# Running a business in Rhodes Greece



## Haraki (Aug 5, 2009)

I am sure there a lot of people in my sitiuation, running a business in Greece, and with the present economical climate here, the question is what do I do if taxes goes through the roof!!! I could run the company from Britain and take all payments through the website but that would be so complicated and unfair to Greece which I really want to remain a part of. I would welcome any advice.


----------



## Cairokid (Sep 15, 2009)

Haraki said:


> I am sure there a lot of people in my sitiuation, running a business in Greece, and with the present economical climate here, the question is what do I do if taxes goes through the roof!!! I could run the company from Britain and take all payments through the website but that would be so complicated and unfair to Greece which I really want to remain a part of. I would welcome any advice.


I understand exactly where you are coming from. It is very worrying. I don't have any advice as we are still working out what everything will mean to us. 

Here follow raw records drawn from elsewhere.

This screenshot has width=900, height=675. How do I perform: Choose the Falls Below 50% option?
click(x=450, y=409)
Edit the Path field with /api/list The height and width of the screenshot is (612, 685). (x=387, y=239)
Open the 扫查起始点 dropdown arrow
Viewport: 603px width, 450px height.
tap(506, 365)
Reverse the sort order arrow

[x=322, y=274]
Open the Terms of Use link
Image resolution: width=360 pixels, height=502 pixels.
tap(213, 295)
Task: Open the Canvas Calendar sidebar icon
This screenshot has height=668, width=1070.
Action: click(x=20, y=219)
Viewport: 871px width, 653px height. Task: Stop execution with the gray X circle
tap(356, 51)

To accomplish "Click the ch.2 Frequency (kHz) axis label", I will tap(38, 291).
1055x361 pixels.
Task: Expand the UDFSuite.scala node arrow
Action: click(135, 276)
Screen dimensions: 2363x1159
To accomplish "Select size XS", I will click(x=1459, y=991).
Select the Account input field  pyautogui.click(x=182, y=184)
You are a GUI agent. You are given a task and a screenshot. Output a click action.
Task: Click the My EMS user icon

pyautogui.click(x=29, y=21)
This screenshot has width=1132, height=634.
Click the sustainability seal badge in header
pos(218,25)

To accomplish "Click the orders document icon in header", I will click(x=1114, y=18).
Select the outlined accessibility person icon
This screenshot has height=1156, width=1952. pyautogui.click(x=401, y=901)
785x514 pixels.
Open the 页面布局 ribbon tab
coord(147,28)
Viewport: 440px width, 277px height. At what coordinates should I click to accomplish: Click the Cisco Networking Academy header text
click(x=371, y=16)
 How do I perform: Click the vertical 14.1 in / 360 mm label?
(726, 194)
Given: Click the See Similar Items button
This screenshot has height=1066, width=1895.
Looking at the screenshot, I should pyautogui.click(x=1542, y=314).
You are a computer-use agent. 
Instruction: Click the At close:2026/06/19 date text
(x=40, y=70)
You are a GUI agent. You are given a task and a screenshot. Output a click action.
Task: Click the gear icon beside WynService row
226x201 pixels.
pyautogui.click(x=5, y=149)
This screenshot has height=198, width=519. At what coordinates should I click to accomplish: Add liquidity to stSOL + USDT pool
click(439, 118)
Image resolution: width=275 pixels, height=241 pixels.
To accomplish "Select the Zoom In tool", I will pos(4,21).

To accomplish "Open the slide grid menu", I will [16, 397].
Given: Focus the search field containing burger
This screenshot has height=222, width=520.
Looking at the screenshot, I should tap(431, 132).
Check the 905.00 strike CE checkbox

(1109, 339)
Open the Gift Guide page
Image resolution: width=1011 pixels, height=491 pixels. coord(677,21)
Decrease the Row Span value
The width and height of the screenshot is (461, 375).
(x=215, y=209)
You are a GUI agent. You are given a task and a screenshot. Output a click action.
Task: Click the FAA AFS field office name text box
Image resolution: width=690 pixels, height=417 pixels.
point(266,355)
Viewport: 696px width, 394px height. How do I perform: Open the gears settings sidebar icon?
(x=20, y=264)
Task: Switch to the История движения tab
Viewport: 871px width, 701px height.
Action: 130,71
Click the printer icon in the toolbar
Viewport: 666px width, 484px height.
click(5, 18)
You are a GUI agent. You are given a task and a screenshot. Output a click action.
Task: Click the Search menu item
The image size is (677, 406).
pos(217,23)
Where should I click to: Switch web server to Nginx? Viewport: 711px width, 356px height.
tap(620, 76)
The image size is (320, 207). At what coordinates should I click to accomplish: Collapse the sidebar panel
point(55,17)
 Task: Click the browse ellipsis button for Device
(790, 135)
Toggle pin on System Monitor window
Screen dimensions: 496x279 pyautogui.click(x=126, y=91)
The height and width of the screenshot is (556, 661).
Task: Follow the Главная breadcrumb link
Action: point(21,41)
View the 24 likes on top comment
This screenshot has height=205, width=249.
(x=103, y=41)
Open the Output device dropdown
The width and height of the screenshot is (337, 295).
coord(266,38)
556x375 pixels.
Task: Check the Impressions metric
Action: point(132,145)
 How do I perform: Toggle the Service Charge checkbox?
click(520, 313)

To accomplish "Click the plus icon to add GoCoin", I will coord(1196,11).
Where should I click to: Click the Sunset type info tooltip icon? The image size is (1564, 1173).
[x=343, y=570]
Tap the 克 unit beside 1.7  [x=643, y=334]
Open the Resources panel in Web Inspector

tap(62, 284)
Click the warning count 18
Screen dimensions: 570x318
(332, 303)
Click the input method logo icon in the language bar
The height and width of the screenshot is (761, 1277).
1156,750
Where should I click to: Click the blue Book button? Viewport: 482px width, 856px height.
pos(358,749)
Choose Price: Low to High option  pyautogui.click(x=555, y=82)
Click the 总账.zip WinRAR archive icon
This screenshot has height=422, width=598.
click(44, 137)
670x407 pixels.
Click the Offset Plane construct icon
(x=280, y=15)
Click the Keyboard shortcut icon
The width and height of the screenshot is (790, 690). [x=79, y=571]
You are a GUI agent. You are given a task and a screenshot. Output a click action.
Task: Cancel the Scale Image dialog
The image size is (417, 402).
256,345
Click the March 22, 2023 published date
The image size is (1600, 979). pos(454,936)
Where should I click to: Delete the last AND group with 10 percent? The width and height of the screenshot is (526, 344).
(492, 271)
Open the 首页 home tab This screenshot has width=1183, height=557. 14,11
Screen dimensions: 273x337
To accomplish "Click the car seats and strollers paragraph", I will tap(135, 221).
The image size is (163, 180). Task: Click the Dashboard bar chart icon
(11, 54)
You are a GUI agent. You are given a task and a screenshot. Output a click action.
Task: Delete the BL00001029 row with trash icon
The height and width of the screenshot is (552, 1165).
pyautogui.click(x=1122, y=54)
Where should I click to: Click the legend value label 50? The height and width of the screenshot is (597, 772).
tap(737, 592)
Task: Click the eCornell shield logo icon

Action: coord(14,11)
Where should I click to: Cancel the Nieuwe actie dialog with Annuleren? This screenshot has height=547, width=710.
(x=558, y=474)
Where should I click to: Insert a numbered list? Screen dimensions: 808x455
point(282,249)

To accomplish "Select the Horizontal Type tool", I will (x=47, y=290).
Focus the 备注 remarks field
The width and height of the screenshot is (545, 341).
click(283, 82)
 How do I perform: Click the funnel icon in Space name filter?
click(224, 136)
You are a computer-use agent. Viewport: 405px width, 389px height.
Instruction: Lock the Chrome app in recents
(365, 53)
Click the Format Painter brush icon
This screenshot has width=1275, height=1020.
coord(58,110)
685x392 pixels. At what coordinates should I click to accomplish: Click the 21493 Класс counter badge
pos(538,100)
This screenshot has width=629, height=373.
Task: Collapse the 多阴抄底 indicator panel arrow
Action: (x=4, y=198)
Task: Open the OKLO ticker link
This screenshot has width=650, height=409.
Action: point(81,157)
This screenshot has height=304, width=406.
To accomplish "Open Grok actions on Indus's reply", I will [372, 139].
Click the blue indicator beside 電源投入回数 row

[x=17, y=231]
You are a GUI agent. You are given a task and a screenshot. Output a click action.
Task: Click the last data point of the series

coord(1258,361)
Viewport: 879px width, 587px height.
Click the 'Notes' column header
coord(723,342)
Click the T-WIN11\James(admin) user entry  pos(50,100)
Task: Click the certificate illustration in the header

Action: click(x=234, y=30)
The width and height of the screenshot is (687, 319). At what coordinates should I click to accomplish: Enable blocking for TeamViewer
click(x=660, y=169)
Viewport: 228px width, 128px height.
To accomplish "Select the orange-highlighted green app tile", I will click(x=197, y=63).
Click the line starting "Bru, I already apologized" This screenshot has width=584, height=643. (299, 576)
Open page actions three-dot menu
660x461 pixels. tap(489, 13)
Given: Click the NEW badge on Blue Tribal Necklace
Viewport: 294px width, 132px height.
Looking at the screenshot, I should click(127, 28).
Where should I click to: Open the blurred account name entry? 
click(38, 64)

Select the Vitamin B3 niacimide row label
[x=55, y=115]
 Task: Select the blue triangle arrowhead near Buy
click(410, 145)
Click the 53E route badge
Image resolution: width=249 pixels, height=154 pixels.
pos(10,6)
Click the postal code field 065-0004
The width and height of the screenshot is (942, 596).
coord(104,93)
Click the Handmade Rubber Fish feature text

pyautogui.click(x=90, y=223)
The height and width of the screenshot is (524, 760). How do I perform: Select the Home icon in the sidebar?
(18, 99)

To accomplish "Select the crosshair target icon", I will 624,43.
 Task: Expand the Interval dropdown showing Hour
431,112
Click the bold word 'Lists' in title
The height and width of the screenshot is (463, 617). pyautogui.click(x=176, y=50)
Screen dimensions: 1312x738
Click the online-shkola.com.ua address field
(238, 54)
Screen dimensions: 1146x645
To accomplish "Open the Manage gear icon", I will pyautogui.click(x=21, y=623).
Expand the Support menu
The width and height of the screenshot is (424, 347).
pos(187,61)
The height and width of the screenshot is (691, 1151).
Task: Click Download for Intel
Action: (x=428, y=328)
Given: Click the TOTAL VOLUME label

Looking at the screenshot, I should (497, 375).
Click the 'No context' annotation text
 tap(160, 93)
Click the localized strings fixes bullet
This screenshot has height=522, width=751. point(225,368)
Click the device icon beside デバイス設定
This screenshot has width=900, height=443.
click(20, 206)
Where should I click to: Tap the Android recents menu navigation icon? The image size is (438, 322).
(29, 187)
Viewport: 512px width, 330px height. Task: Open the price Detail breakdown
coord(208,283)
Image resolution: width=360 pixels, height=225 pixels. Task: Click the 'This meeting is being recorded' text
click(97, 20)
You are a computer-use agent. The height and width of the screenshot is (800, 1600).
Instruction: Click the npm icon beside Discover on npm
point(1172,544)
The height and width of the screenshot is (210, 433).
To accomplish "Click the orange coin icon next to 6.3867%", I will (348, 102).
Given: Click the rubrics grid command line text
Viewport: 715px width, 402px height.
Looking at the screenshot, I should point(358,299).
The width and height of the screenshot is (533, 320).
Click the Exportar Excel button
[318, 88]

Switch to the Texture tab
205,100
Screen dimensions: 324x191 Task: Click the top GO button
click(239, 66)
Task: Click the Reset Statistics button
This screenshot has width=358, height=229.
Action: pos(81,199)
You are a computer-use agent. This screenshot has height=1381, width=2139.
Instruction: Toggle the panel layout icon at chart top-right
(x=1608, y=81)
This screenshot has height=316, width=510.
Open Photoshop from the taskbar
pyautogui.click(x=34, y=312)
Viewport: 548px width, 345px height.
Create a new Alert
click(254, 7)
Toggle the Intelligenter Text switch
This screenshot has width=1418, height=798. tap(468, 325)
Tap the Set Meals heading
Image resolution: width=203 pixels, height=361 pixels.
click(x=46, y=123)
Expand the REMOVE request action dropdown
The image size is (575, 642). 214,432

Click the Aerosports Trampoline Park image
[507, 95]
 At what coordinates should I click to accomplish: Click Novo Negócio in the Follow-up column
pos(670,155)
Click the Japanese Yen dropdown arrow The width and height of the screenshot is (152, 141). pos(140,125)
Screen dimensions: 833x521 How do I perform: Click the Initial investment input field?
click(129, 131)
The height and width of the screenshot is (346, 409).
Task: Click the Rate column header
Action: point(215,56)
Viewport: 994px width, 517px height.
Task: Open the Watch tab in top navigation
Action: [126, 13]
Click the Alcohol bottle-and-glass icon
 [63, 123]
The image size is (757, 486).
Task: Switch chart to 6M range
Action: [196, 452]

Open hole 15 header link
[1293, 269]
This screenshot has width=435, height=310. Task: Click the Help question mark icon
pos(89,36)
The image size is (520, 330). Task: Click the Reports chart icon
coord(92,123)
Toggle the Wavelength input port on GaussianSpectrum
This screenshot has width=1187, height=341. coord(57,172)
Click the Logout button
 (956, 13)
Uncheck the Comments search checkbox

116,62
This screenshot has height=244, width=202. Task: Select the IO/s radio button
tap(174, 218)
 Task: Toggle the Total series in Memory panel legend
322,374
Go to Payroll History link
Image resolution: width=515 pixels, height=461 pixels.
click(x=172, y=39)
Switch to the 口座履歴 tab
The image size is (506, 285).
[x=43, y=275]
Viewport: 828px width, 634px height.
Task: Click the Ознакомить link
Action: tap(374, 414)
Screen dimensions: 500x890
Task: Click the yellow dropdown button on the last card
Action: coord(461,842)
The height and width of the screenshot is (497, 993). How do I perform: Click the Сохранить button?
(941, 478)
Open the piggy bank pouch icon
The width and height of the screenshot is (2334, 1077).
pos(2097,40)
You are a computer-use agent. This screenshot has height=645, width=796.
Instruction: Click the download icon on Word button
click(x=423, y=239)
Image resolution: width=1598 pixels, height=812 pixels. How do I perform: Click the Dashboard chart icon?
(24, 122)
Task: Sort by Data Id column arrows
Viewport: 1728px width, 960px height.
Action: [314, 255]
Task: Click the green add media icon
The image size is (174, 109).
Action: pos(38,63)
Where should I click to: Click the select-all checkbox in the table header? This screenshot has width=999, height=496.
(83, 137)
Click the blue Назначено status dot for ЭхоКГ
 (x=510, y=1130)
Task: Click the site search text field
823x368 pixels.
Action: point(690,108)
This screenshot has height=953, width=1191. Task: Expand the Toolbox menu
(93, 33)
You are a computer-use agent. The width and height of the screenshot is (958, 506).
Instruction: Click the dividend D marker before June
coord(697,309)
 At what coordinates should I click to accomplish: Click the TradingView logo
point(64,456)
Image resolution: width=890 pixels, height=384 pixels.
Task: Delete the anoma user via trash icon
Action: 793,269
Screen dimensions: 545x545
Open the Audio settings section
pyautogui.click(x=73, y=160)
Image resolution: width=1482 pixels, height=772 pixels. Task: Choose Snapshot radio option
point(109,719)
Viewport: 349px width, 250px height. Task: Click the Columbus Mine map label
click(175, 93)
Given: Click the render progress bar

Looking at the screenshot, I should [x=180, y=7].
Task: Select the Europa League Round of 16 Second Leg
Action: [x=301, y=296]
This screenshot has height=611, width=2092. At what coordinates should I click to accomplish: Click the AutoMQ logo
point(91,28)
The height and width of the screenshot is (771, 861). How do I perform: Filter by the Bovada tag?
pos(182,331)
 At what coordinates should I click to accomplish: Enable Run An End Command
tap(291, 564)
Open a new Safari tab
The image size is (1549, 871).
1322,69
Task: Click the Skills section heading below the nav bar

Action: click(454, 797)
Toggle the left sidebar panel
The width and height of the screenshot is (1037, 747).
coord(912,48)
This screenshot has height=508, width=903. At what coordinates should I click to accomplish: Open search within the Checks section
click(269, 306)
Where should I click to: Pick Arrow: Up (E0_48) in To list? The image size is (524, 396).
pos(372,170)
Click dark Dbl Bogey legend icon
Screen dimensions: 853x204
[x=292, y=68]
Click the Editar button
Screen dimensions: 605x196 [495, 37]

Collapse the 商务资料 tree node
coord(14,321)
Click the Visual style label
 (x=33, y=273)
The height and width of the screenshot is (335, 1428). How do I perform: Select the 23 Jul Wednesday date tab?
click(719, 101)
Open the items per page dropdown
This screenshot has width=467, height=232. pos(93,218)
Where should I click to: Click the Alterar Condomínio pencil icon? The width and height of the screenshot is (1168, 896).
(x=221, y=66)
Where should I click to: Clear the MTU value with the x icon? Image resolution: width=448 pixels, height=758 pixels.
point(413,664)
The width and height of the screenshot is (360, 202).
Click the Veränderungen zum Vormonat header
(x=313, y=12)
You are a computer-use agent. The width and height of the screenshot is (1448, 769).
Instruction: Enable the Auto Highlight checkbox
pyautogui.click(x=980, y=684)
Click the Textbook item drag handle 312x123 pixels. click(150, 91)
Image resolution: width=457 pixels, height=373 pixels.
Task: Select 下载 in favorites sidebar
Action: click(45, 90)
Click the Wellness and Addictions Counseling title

We've absorbed the VAT rise to 21% without upping prices and I think we may do the same if it goes up to 25% as I think people are already going to be discouraged about coming here if the riots continue.

We also feel that we should be contributing our share to help the country and it is disappointing to hear that many wealthy Greeks are moving all their euros out.

At the moment we're just holding tight expecting a rough ride but hoping eventually the country will be in a better state than it was before.


----------